Every test starts expect(
expression).to
(or .to_not
). The .to method is there largely as window dressing; it gives us a semblance of English-like syntax. It’s followed by the actual assertion: a verb and possibly the expected value. RSpec calls these parts matchers.
They’re trying to be fluent, but failing. Like AppleScript, it’s fairly intuitive to read, but it is anything but to write. Why the space after to
? (Because the matcher is actually a parameter.) Why be(true)
but eql(7)
? (Because these are two of the three different kinds of Ruby equality). And why the split infinitive in the last case? Who knows?
I believe that part of the reasoning for this was to allow less technical people to read and agree on the tests. It may actually have happened that a manager peeked at this code, at some point, somewhere.
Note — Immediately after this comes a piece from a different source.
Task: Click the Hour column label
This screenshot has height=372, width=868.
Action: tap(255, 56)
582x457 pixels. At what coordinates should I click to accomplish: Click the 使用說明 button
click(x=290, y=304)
But my guess is that this worked about as well as assuming managers could read COBOL because of its English-like syntax. The barrier that needs to be crossed is not one of syntax; it’s one of abstraction, of thinking like a developer.
Programming is all about layering abstractions, and method chaining is one way of doing that. But it can come with a high price.
Homogenous Chains Good,…
For a method chain to work, the methods that form the links must each return an object that implements the subsequent method in the chain: in
a().b().c()
The method a
must return an object that implements a method b
, and that method in turn must return an object that implements c
.
There is a style of method chain that makes this easy. It’s when you start with some initial object that has a bunch of methods that can be used to update its state. Each of these methods returns the initial object, allowing these calls to be chained. Sometimes this is called a builder or a constructor. The turtle graphics example at the top of this article is an example of this:
turtle
.pen_down()
.move(1)
.turn(90)
The turtle object has an initial state, and methods such as pen_down
and move
update that state. The chain is homogenous; it’s turtles all the way down.
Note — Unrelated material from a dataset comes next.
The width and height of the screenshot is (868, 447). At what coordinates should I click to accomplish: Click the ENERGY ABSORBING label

Another example of this is the ActiveRecord query builder:
Book.where("id > 100").limit(20).order("id desc")
Each of these methods adds to the query structure without actually executing any SQL; that SQL is only generated when you try to access data from the query.
But there’s another style of chain, where we’re striving for some kind of fluent API, but we have to bend the code to make it work.
Heterogeneous Chains Bad
Another common use of chains is to traverse a bunch of objects, either to extract some particular piece of data or to execute some particular functionality.
Here we have a line of code in the fulfillment module trying to work our the charge for shipping based on a client’s address:
client.address(“home”).postcode().delivery_zone().shipping_cost(package)
We can get all academic and call this a violation of the supposed Law of Demeter, or we can just be pragmatic and say that this code has just increased the coupling in your application in manifold ways. Let’s see how.
Chains That Bind
Let’s look at dependencies.
We can infer that our client object depends on an Address class, with in turn depends on a PostCode, and so on.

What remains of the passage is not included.